● **Records for processing**:
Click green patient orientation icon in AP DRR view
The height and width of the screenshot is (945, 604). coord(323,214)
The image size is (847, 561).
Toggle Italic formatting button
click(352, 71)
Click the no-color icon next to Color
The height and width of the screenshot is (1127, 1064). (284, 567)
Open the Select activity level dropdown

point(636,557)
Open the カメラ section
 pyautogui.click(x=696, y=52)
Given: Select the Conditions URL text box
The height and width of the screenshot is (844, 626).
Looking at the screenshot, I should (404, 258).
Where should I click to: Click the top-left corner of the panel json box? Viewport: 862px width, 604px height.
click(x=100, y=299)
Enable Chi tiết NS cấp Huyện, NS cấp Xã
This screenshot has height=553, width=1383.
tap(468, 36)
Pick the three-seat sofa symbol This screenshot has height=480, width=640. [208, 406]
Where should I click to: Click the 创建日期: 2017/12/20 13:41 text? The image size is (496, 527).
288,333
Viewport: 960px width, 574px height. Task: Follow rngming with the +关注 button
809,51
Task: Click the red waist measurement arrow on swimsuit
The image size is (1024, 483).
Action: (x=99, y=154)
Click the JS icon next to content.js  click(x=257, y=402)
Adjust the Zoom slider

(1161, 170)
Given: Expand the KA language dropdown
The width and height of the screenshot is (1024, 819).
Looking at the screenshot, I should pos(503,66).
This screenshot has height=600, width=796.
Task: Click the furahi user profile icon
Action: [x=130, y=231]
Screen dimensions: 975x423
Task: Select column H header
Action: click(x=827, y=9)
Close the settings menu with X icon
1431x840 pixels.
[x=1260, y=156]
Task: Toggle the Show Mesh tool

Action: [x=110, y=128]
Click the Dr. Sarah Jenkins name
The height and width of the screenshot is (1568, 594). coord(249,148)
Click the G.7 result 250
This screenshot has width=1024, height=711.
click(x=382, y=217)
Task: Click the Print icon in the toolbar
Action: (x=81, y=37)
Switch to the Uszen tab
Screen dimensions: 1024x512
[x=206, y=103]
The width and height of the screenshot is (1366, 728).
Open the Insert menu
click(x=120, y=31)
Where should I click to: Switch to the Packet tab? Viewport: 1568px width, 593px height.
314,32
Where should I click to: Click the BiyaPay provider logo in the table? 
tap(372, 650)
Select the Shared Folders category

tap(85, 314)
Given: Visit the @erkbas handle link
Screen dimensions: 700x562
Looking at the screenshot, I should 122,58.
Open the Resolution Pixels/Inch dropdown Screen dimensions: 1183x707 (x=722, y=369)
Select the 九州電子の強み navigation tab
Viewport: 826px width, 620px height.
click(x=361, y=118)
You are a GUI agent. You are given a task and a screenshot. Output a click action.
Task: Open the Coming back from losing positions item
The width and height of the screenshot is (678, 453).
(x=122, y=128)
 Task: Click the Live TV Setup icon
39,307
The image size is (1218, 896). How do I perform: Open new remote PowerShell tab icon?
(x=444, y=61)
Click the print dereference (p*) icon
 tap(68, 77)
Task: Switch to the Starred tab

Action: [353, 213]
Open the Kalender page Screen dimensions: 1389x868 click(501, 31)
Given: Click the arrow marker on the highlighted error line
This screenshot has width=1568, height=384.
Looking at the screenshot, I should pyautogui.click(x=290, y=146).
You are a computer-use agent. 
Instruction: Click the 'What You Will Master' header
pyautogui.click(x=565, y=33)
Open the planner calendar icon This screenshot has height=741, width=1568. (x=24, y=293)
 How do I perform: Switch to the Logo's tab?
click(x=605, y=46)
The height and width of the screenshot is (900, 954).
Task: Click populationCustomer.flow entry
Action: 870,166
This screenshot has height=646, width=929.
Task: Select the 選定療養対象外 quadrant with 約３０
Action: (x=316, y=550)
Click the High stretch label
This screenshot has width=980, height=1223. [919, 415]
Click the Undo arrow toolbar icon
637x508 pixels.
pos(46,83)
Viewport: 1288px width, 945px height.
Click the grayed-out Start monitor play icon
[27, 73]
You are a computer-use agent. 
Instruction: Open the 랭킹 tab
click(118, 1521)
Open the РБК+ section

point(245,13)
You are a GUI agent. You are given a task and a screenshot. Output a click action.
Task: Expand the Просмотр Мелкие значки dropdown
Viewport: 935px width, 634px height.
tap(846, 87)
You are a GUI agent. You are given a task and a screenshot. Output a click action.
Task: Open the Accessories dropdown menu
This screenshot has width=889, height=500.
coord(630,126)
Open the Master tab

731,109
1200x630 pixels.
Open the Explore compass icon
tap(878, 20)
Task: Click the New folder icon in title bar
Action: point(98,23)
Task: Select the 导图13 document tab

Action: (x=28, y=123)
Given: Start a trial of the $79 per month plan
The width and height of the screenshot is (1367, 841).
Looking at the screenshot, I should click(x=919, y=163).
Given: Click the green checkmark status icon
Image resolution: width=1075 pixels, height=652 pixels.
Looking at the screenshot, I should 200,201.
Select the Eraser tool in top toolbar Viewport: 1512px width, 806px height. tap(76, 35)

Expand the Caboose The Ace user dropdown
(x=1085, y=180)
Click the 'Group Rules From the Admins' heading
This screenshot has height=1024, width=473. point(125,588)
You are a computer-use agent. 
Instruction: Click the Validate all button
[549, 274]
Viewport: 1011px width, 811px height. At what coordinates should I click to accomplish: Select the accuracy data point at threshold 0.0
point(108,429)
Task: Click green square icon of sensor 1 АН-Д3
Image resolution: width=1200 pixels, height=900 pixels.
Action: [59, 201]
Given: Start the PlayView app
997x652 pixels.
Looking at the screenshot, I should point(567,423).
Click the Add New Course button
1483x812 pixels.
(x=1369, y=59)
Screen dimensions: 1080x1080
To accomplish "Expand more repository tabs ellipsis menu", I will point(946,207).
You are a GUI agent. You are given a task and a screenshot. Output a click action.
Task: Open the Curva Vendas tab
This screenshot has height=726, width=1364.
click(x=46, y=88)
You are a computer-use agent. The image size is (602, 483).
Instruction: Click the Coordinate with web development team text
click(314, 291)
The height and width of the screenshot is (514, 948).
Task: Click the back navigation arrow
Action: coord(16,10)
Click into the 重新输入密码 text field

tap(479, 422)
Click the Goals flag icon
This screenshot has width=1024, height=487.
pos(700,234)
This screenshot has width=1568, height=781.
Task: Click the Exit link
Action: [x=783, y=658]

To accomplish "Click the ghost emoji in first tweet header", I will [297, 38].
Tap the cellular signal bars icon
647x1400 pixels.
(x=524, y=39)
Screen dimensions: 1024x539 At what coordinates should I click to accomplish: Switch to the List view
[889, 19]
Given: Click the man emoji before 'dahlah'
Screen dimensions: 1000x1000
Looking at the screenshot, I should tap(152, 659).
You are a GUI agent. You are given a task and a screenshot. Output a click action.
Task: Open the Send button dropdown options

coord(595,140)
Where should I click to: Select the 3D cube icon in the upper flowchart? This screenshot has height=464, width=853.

● **What this task involves**: For this task, retype the material exactly, line for line.

● **Exercise answer**:
Click green patient orientation icon in AP DRR view
The height and width of the screenshot is (945, 604). coord(323,214)
The image size is (847, 561).
Toggle Italic formatting button
click(352, 71)
Click the no-color icon next to Color
The height and width of the screenshot is (1127, 1064). (284, 567)
Open the Select activity level dropdown

point(636,557)
Open the カメラ section
 pyautogui.click(x=696, y=52)
Given: Select the Conditions URL text box
The height and width of the screenshot is (844, 626).
Looking at the screenshot, I should (404, 258).
Where should I click to: Click the top-left corner of the panel json box? Viewport: 862px width, 604px height.
click(x=100, y=299)
Enable Chi tiết NS cấp Huyện, NS cấp Xã
This screenshot has height=553, width=1383.
tap(468, 36)
Pick the three-seat sofa symbol This screenshot has height=480, width=640. [208, 406]
Where should I click to: Click the 创建日期: 2017/12/20 13:41 text? The image size is (496, 527).
288,333
Viewport: 960px width, 574px height. Task: Follow rngming with the +关注 button
809,51
Task: Click the red waist measurement arrow on swimsuit
The image size is (1024, 483).
Action: (x=99, y=154)
Click the JS icon next to content.js  click(x=257, y=402)
Adjust the Zoom slider

(1161, 170)
Given: Expand the KA language dropdown
The width and height of the screenshot is (1024, 819).
Looking at the screenshot, I should pos(503,66).
This screenshot has height=600, width=796.
Task: Click the furahi user profile icon
Action: [x=130, y=231]
Screen dimensions: 975x423
Task: Select column H header
Action: click(x=827, y=9)
Close the settings menu with X icon
1431x840 pixels.
[x=1260, y=156]
Task: Toggle the Show Mesh tool

Action: [x=110, y=128]
Click the Dr. Sarah Jenkins name
The height and width of the screenshot is (1568, 594). coord(249,148)
Click the G.7 result 250
This screenshot has width=1024, height=711.
click(x=382, y=217)
Task: Click the Print icon in the toolbar
Action: (x=81, y=37)
Switch to the Uszen tab
Screen dimensions: 1024x512
[x=206, y=103]
The width and height of the screenshot is (1366, 728).
Open the Insert menu
click(x=120, y=31)
Where should I click to: Switch to the Packet tab? Viewport: 1568px width, 593px height.
314,32
Where should I click to: Click the BiyaPay provider logo in the table? 
tap(372, 650)
Select the Shared Folders category

tap(85, 314)
Given: Visit the @erkbas handle link
Screen dimensions: 700x562
Looking at the screenshot, I should 122,58.
Open the Resolution Pixels/Inch dropdown Screen dimensions: 1183x707 (x=722, y=369)
Select the 九州電子の強み navigation tab
Viewport: 826px width, 620px height.
click(x=361, y=118)
You are a GUI agent. You are given a task and a screenshot. Output a click action.
Task: Open the Coming back from losing positions item
The width and height of the screenshot is (678, 453).
(x=122, y=128)
 Task: Click the Live TV Setup icon
39,307
The image size is (1218, 896). How do I perform: Open new remote PowerShell tab icon?
(x=444, y=61)
Click the print dereference (p*) icon
 tap(68, 77)
Task: Switch to the Starred tab

Action: [353, 213]
Open the Kalender page Screen dimensions: 1389x868 click(501, 31)
Given: Click the arrow marker on the highlighted error line
This screenshot has width=1568, height=384.
Looking at the screenshot, I should pyautogui.click(x=290, y=146).
You are a computer-use agent. 
Instruction: Click the 'What You Will Master' header
pyautogui.click(x=565, y=33)
Open the planner calendar icon This screenshot has height=741, width=1568. (x=24, y=293)
 How do I perform: Switch to the Logo's tab?
click(x=605, y=46)
The height and width of the screenshot is (900, 954).
Task: Click populationCustomer.flow entry
Action: 870,166
This screenshot has height=646, width=929.
Task: Select the 選定療養対象外 quadrant with 約３０
Action: (x=316, y=550)
Click the High stretch label
This screenshot has width=980, height=1223. [919, 415]
Click the Undo arrow toolbar icon
637x508 pixels.
pos(46,83)
Viewport: 1288px width, 945px height.
Click the grayed-out Start monitor play icon
[27, 73]
You are a computer-use agent. 
Instruction: Open the 랭킹 tab
click(118, 1521)
Open the РБК+ section

point(245,13)
You are a GUI agent. You are given a task and a screenshot. Output a click action.
Task: Expand the Просмотр Мелкие значки dropdown
Viewport: 935px width, 634px height.
tap(846, 87)
You are a GUI agent. You are given a task and a screenshot. Output a click action.
Task: Open the Accessories dropdown menu
This screenshot has width=889, height=500.
coord(630,126)
Open the Master tab

731,109
1200x630 pixels.
Open the Explore compass icon
tap(878, 20)
Task: Click the New folder icon in title bar
Action: point(98,23)
Task: Select the 导图13 document tab

Action: (x=28, y=123)
Given: Start a trial of the $79 per month plan
The width and height of the screenshot is (1367, 841).
Looking at the screenshot, I should click(x=919, y=163).
Given: Click the green checkmark status icon
Image resolution: width=1075 pixels, height=652 pixels.
Looking at the screenshot, I should 200,201.
Select the Eraser tool in top toolbar Viewport: 1512px width, 806px height. tap(76, 35)

Expand the Caboose The Ace user dropdown
(x=1085, y=180)
Click the 'Group Rules From the Admins' heading
This screenshot has height=1024, width=473. point(125,588)
You are a computer-use agent. 
Instruction: Click the Validate all button
[549, 274]
Viewport: 1011px width, 811px height. At what coordinates should I click to accomplish: Select the accuracy data point at threshold 0.0
point(108,429)
Task: Click green square icon of sensor 1 АН-Д3
Image resolution: width=1200 pixels, height=900 pixels.
Action: [59, 201]
Given: Start the PlayView app
997x652 pixels.
Looking at the screenshot, I should point(567,423).
Click the Add New Course button
1483x812 pixels.
(x=1369, y=59)
Screen dimensions: 1080x1080
To accomplish "Expand more repository tabs ellipsis menu", I will point(946,207).
You are a GUI agent. You are given a task and a screenshot. Output a click action.
Task: Open the Curva Vendas tab
This screenshot has height=726, width=1364.
click(x=46, y=88)
You are a computer-use agent. The image size is (602, 483).
Instruction: Click the Coordinate with web development team text
click(314, 291)
The height and width of the screenshot is (514, 948).
Task: Click the back navigation arrow
Action: coord(16,10)
Click into the 重新输入密码 text field

tap(479, 422)
Click the Goals flag icon
This screenshot has width=1024, height=487.
pos(700,234)
This screenshot has width=1568, height=781.
Task: Click the Exit link
Action: [x=783, y=658]

To accomplish "Click the ghost emoji in first tweet header", I will [297, 38].
Tap the cellular signal bars icon
647x1400 pixels.
(x=524, y=39)
Screen dimensions: 1024x539 At what coordinates should I click to accomplish: Switch to the List view
[889, 19]
Given: Click the man emoji before 'dahlah'
Screen dimensions: 1000x1000
Looking at the screenshot, I should tap(152, 659).
You are a GUI agent. You are given a task and a screenshot. Output a click action.
Task: Open the Send button dropdown options

coord(595,140)
Where should I click to: Select the 3D cube icon in the upper flowchart? This screenshot has height=464, width=853.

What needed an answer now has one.